Rajan, a former head of India’s central bank, told “WSJ at Large” host Gerry Baker that he sees several factors causing this failure.
“One, as you get technological change, it requires more and more skills to get a good job,” he said. “And unfortunately there’s distributional skills across the workforce and some people get those good jobs, others don’t. That leads to a second problem, that in fact growth is focused now on the places where there are people with those skills -- the big cities on the coastal areas.”
Rajan noted that as the interior of the country loses jobs to the coasts, there's an increase in the breakdown of society there.
“In the areas that are declining, the ability to get those skills to get the good jobs is also vanishing because the schools are deteriorating in quality,” he said. “Social structure is breaking down. More teenage pregnancies, more families are broken, much harder for children there to get a foot up on the steps that lead to good jobs.”

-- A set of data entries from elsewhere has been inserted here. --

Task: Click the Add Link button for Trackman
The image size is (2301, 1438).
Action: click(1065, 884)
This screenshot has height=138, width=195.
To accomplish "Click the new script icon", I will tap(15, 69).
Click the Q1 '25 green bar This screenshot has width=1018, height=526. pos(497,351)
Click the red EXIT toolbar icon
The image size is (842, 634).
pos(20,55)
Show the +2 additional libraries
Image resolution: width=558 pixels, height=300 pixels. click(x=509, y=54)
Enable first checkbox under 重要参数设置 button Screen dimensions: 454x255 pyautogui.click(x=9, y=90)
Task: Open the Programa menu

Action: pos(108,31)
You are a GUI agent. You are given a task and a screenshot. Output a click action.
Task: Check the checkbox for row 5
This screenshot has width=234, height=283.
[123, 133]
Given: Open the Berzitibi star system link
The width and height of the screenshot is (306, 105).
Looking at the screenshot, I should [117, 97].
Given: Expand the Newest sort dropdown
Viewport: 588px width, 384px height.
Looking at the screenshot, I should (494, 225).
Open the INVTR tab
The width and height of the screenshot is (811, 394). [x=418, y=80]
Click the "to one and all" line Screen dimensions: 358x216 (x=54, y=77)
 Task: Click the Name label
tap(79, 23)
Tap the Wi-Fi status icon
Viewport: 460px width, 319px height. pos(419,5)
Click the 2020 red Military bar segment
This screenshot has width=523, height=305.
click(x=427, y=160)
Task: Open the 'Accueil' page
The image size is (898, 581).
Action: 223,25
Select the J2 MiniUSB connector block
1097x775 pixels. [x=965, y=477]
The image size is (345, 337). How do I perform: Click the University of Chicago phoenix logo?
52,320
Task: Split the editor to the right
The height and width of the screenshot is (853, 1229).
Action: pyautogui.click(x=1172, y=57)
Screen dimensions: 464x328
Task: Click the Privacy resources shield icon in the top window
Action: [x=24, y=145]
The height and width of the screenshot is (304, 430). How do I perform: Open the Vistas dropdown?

Rajan’s solution? Look beyond government and markets -- which have been the traditional sources for making capitalism work better -- and focus on the community.
“It prepares you for the markets and supports you if the markets fail,” he said. “But the other thing the community does is it becomes a building block for democracy. And what I argue is these populist protests…demand from capitalism equal opportunity. [They] say, ‘We’re not getting it, please see what’s going wrong and figure out how to restructure.’”
Rajan, author of the book, “The Third Pillar: How Markets and the State Leave the Community Behind,” makes the case that the community can do what the federal government cannot.
“The state is run from Washington. Its policies are usually one-size-fits-all,” he said. “And the real problem today is the divergence in economic outcomes and economic futures…San Francisco looks very different from Steel City, Illinois.”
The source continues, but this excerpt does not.